▼
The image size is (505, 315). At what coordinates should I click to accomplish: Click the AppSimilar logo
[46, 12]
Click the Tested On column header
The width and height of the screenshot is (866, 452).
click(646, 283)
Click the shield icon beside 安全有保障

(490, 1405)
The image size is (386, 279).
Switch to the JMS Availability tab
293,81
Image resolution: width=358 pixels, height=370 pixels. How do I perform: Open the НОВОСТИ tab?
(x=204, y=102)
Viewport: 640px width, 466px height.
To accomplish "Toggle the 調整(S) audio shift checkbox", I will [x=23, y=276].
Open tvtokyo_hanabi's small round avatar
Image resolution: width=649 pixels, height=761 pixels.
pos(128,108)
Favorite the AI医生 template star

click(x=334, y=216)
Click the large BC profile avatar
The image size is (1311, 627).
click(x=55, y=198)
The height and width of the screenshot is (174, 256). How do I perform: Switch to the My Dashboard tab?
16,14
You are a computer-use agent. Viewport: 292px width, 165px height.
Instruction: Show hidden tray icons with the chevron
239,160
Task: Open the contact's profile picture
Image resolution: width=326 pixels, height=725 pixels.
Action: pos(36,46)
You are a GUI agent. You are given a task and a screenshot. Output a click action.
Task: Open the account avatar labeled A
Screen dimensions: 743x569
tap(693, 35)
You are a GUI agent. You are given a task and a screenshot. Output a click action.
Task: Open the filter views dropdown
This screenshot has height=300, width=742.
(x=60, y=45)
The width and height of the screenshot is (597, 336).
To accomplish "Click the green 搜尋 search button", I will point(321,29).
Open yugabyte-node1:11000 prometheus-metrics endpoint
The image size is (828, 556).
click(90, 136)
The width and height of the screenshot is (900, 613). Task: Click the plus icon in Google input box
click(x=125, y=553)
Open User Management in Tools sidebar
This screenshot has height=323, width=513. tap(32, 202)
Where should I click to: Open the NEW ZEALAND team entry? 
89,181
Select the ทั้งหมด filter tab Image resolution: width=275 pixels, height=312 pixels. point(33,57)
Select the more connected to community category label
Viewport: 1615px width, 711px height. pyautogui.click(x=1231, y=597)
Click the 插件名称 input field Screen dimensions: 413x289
▲
[EXERCISE BRIEF] Copy these records word for word, line by line, with every line kept.

[OUTPUT FOR THIS TASK]
The image size is (505, 315). At what coordinates should I click to accomplish: Click the AppSimilar logo
[46, 12]
Click the Tested On column header
The width and height of the screenshot is (866, 452).
click(646, 283)
Click the shield icon beside 安全有保障

(490, 1405)
The image size is (386, 279).
Switch to the JMS Availability tab
293,81
Image resolution: width=358 pixels, height=370 pixels. How do I perform: Open the НОВОСТИ tab?
(x=204, y=102)
Viewport: 640px width, 466px height.
To accomplish "Toggle the 調整(S) audio shift checkbox", I will [x=23, y=276].
Open tvtokyo_hanabi's small round avatar
Image resolution: width=649 pixels, height=761 pixels.
pos(128,108)
Favorite the AI医生 template star

click(x=334, y=216)
Click the large BC profile avatar
The image size is (1311, 627).
click(x=55, y=198)
The height and width of the screenshot is (174, 256). How do I perform: Switch to the My Dashboard tab?
16,14
You are a computer-use agent. Viewport: 292px width, 165px height.
Instruction: Show hidden tray icons with the chevron
239,160
Task: Open the contact's profile picture
Image resolution: width=326 pixels, height=725 pixels.
Action: pos(36,46)
You are a GUI agent. You are given a task and a screenshot. Output a click action.
Task: Open the account avatar labeled A
Screen dimensions: 743x569
tap(693, 35)
You are a GUI agent. You are given a task and a screenshot. Output a click action.
Task: Open the filter views dropdown
This screenshot has height=300, width=742.
(x=60, y=45)
The width and height of the screenshot is (597, 336).
To accomplish "Click the green 搜尋 search button", I will point(321,29).
Open yugabyte-node1:11000 prometheus-metrics endpoint
The image size is (828, 556).
click(90, 136)
The width and height of the screenshot is (900, 613). Task: Click the plus icon in Google input box
click(x=125, y=553)
Open User Management in Tools sidebar
This screenshot has height=323, width=513. tap(32, 202)
Where should I click to: Open the NEW ZEALAND team entry? 
89,181
Select the ทั้งหมด filter tab Image resolution: width=275 pixels, height=312 pixels. point(33,57)
Select the more connected to community category label
Viewport: 1615px width, 711px height. pyautogui.click(x=1231, y=597)
Click the 插件名称 input field Screen dimensions: 413x289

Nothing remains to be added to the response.